From e1fe9b60dd6b3381833094c4e76a134464562ce3 Mon Sep 17 00:00:00 2001
From: AmitChaubey <amit.katyayana@gmail.com>
Date: Tue, 16 Jun 2026 20:37:28 +0100
Subject: [PATCH] docs(byo-openai): add self-hosted vLLM behind
 OpenAI-compatible gateway Document the kagent -> gateway -> vLLM pattern,
 including the required --enable-auto-tool-choice / --tool-call-parser vLLM
 flags, gateway model identifier usage, and a status 400 troubleshooting note.

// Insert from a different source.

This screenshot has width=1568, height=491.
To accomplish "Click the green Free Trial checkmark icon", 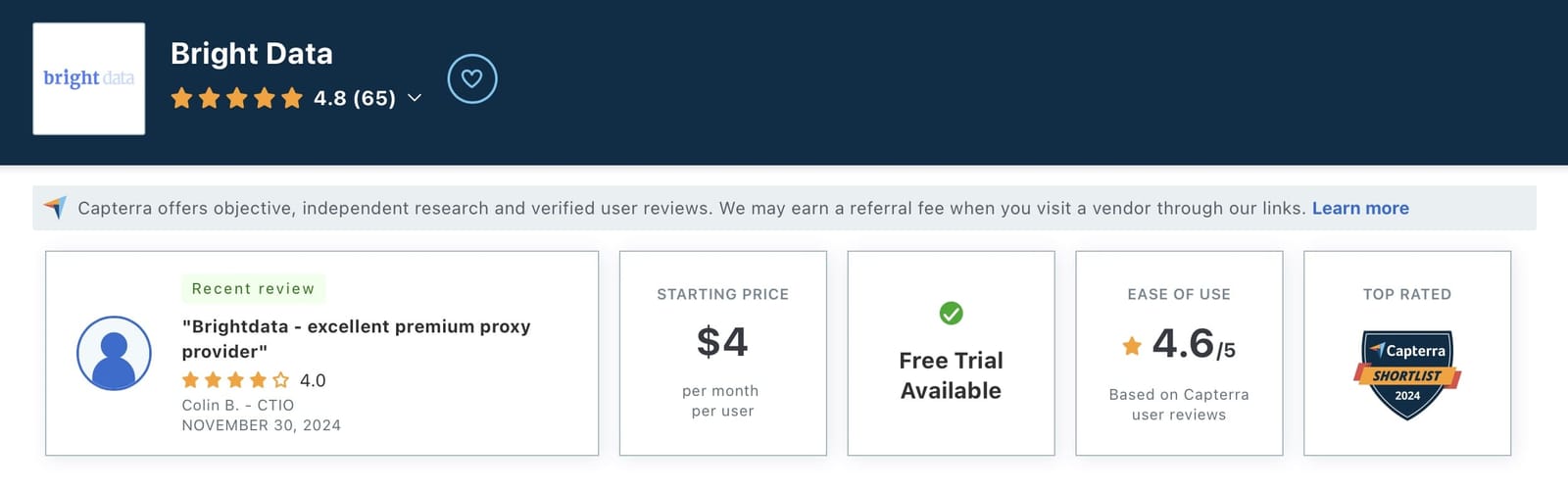I will 951,313.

Signed-off-by: AmitChaubey <amit.katyayana@gmail.com>
---
 .../supported-providers/byo-openai/page.mdx   | 39 +++++++++++++++++++
 1 file changed, 39 insertions(+)

diff --git a/src/app/docs/kagent/supported-providers/byo-openai/page.mdx b/src/app/docs/kagent/supported-providers/byo-openai/page.mdx
index 9ce229a2..6e68c23e 100644
--- a/src/app/docs/kagent/supported-providers/byo-openai/page.mdx
+++ b/src/app/docs/kagent/supported-providers/byo-openai/page.mdx
@@ -58,6 +58,45 @@ You can bring your own model from an [OpenAI API-compatible](https://platform.op
 
 Good job! You added a model to kagent. Next, you can [create or update an agent](https://kagent.dev/docs/kagent/getting-started/first-agent) to use this model.
 
+## Self-hosted vLLM behind an OpenAI-compatible gateway
+
+A common self-hosted pattern places an OpenAI-compatible gateway such as [Bifrost](https://github.com/maximhq/bifrost) or [LiteLLM](https://docs.litellm.ai/) in front of a [vLLM](https://docs.vllm.ai/) server (kagent → gateway → vLLM). Configure it as an OpenAI-compatible provider exactly as above, with two extra things to get right.
+
+### Enable tool calling in vLLM
+
+kagent sends a `tools` array with `tool_choice: "auto"` on every request. Its runtime registers a built-in `ask_user` tool on every agent, so this happens even when you configure no tools yourself. The vLLM backend **must** be launched with automatic tool choice enabled, or every agent turn fails.
+
+```bash
+vllm serve Qwen/Qwen2.5-7B-Instruct \
+  --enable-auto-tool-choice \
+  --tool-call-parser hermes
+```
+
+The correct `--tool-call-parser` depends on your model family. See the [vLLM tool calling docs](https://docs.vllm.ai/en/latest/features/tool_calling.html) for the current list. At the time of writing, Qwen2.5 uses `hermes` and Llama 3.1 uses `llama3_json`, but parser names change across vLLM releases, so check the docs for your model.
+
+### Use the gateway's model identifier
+
+Set `spec.model` to the identifier your gateway routes on (often provider-prefixed, such as `vllm/Qwen/Qwen2.5-7B-Instruct`), which can differ from the bare model name vLLM serves internally. Point `openAI.baseUrl` at the gateway (LiteLLM defaults to port `4000`, Bifrost to `8080`).
+
+```yaml
+apiVersion: kagent.dev/v1alpha2
+kind: ModelConfig
+metadata:
+  name: qwen-vllm-via-gateway
+  namespace: kagent
+spec:
+  apiKeySecret: kagent-my-provider
+  apiKeySecretKey: ${PROVIDER_API_KEY}
+  provider: OpenAI
+  model: vllm/Qwen/Qwen2.5-7B-Instruct
+  openAI:
+    baseUrl: http://litellm.kagent.svc.cluster.local:4000/v1
+```
+
+### Troubleshooting: `provider API error (status 400)`
+
+If every agent message fails with a generic `status 400`, vLLM was almost certainly started without `--enable-auto-tool-choice` and a matching `--tool-call-parser`. Because kagent always sends `tool_choice: "auto"`, vLLM rejects the request shape until automatic tool choice is enabled. Restart vLLM with the flags above and retry.
+
 ## TLS Configuration
 
 To secure communication to LLMs with your own custom certificates, configure the TLS CA details in the `ModelConfig`. Then, your agents communicate with the LLM with those custom certificates. This feature is useful for internal or company-managed LLM servers.